Carpenter eyes said:


> Before i start, i tried the serch button and it sucked.


Ain't that the truth...............Someone mentioned doing searches on google brings up old threads much better.

Good luck on those 300 sheets. My max is about 25 before I call my buddies to come and do it for me.


----------



## ATHI (Jul 19, 2013)

Mountain Man said:


> First step, throw the banjo in the trash and cover it up so that no one accidentally finds it and experiences your misery! Step two, buy a bazooka. Step three, experience new levels of frustration and misery! Step four, figure it out and start taping at full speed OR sell it to a pro and leave the taping to him!!!


This made me laugh :no:

I Have two professional drywall friends that refuse to use anything but their hands to tape. I once asked them why they don't use banjo's or bazooka's and the look on their face said it all. They looked like I just told them I backed my truck over their dog. They weren't as detailed as you are they just said they are .

Some people have a command for them and others don't.


----------



## Marven (Jul 15, 2013)

Bazooka (edit out:Banjo) is fine for a professional but who can afford to pay $1,000 for the tool unless you're going to use it every day. It's heavy too. It also takes a lot to clean it. If you think you might like to try one, you can rent them through your local Gypsum dealler.


----------



## kambrooks (Apr 24, 2012)

Marven said:


> Banjo is fine for a professional but who can afford to pay $1,000 for the tool unless you're going to use it every day. It's heavy too. It also takes a lot to clean it. If you think you might like to try one, you can rent them through your local Gypsum dealler.


You must be talking about a bazooka...


----------



## Carpenter eyes (Jan 10, 2012)

Marven said:


> Bazooka (edit out:Banjo) is fine for a professional but who can afford to pay $1,000 for the tool unless you're going to use it every day. It's heavy too. It also takes a lot to clean it. If you think you might like to try one, you can rent them through your local Gypsum dealler.


I gotta learn with the banjo first before i jump onto something worth more then my truck


----------



## Schwatt (Aug 8, 2013)

A taper once told me the mud in a banjo should be wet enough to "burp" in the bucket after you mix it. Keep adding water a little at a time until it burps a big bubble when you stop mixing.

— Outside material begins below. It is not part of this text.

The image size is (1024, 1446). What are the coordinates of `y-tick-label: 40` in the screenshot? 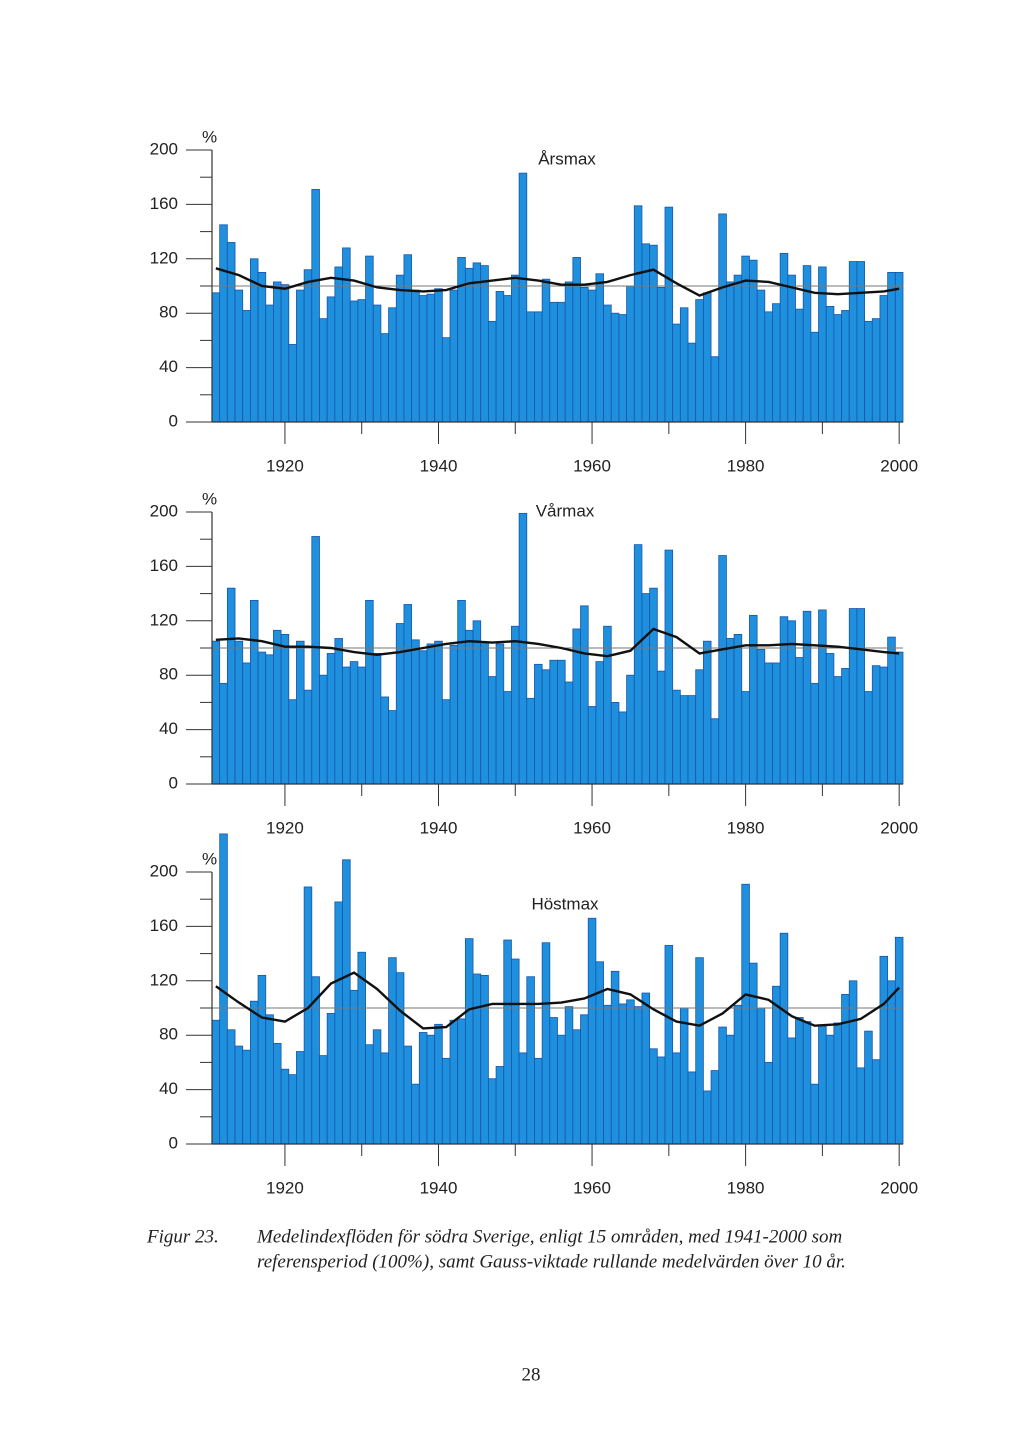 It's located at (168, 1088).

Works for this carpenter who pretends to tape


----------



## Carpenter eyes (Jan 10, 2012)

Banjo update: good news is that i got my mud thickness more or less figured out. Tapped my first ceiling with it. 

Besides cutting the tape, and corners, i got it mostly figured out......mostly. so mich easier then hand tapeing. I was tapeing and had my helper come behind me and smooth it all oit


----------



## Spencer (Jul 6, 2005)

Having a second guy coming behind is huge. Hope the shoulder is hanging in. Mine about dies when I use that thing.


----------



## Carpenter eyes (Jan 10, 2012)

My huge sholders were a little sore after. About 5 mins into it i got a good system down where i could refill, rest for a few and let my helper do his thing and hit screw holes


----------



## Spencer (Jul 6, 2005)

Carpenter eyes said:


> My huge sholders were a little sore after. About 5 mins into it i got a good system down where i could refill, rest for a few and let my helper do his thing and hit screw holes


Any issues with not getting enough mud behind the tape? If the hangers didn't do good you about have to prefill any small crack imo.


----------



## Carpenter eyes (Jan 10, 2012)

Spencer said:


> Any issues with not getting enough mud behind the tape? If the hangers didn't do good you about have to prefill any small crack imo.

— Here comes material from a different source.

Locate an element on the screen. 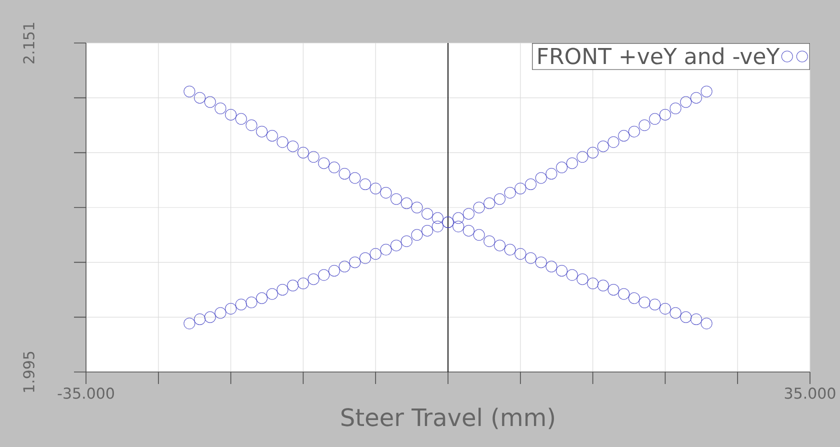  y-tick-label: 2.151 is located at coordinates (28, 43).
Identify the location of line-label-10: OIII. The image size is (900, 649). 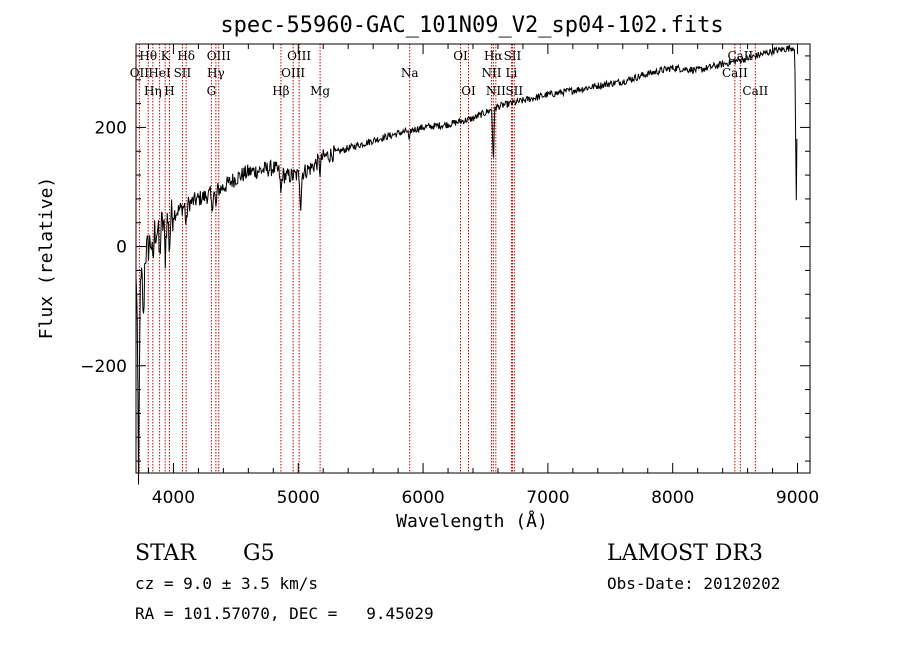
(219, 56).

I have the thing almost wide open. Only had one bubble and i think it was from user error. I prefilled somethings though


----------



## Marven (Jul 15, 2013)

I like to prefill all ceiling gaps with hot mud before putting up paper tape. Especially with 5/8 board (it has an extra taper at the edge if you look at it close).

The sore sholders and arms are why I switched to Super Taper. You're only lifting the paper and mud. It goes much faster but is messy for the beginner.


----------



## kambrooks (Apr 24, 2012)

Marven said:


> I like to prefill all ceiling gaps with hot mud before putting up paper tape. Especially with 5/8 board (it has an extra taper at the edge if you look at it close).
> 
> The sore sholders and arms are why I switched to Super Taper. You're only lifting the paper and mud. It goes much faster but is messy for the beginner.


I just watched a video on that, I'd never heard of it. Seems fast and definitely lighter than holding any tools really. Especially hanging the bucket from your waste.

Does it get enough mud behind the tape though? Doesn't look like much?


----------



## Easy Gibson (Dec 3, 2010)

This thread is quite an eye opener. I learned about two tools with incredible names.

After a few minutes on youtube I think I'm ready to start selling household items until I can afford a bazooka.


----------



## Marven (Jul 15, 2013)

You can rent the bazooka and try it out. It's much heavier than the banjo.


----------



## Spencer (Jul 6, 2005)

Marven said:


> You can rent the bazooka and try it out. It's much heavier than the banjo.


And I would say there is an even bigger learning curve.


----------



## iDAHOchris (Feb 11, 2012)

This banjo is similar to the one you talk of , differences are you have to flip yours over to fill it ( handstrap down). This vid was to demonstrate the knife being used ( Advanced Taping wipedown knife, I usually will get on a set of low stilts when doing 8' lids but I stretched on these ones for the vid. I really like Banjos:thumbsup: http://youtu.be/ZW3709IV0zQ.. On the 2nd butt joint I should have started in the angle to make an easier cut


----------



## Mountain Man (Jun 3, 2013)

Marven said:


> You can rent the bazooka and try it out. It's much heavier than the banjo.


55 pounds filled with mud and a new 500 foot roll of tape. Try holding that over your head all day!! No problem


----------



## Carpenter eyes (Jan 10, 2012)

Mountain Man said:


> 55 pounds filled with mud and a new 500 foot roll of tape. Try holding that over your head all day!! No problem


Sure no problem. After 5 feet of tapeing, im done with that kinda weight


----------



## Mountain Man (Jun 3, 2013)

Carpenter eyes said:


> Sure no problem. After 5 feet of tapeing, im done with that kinda weight


Pussy!!!


----------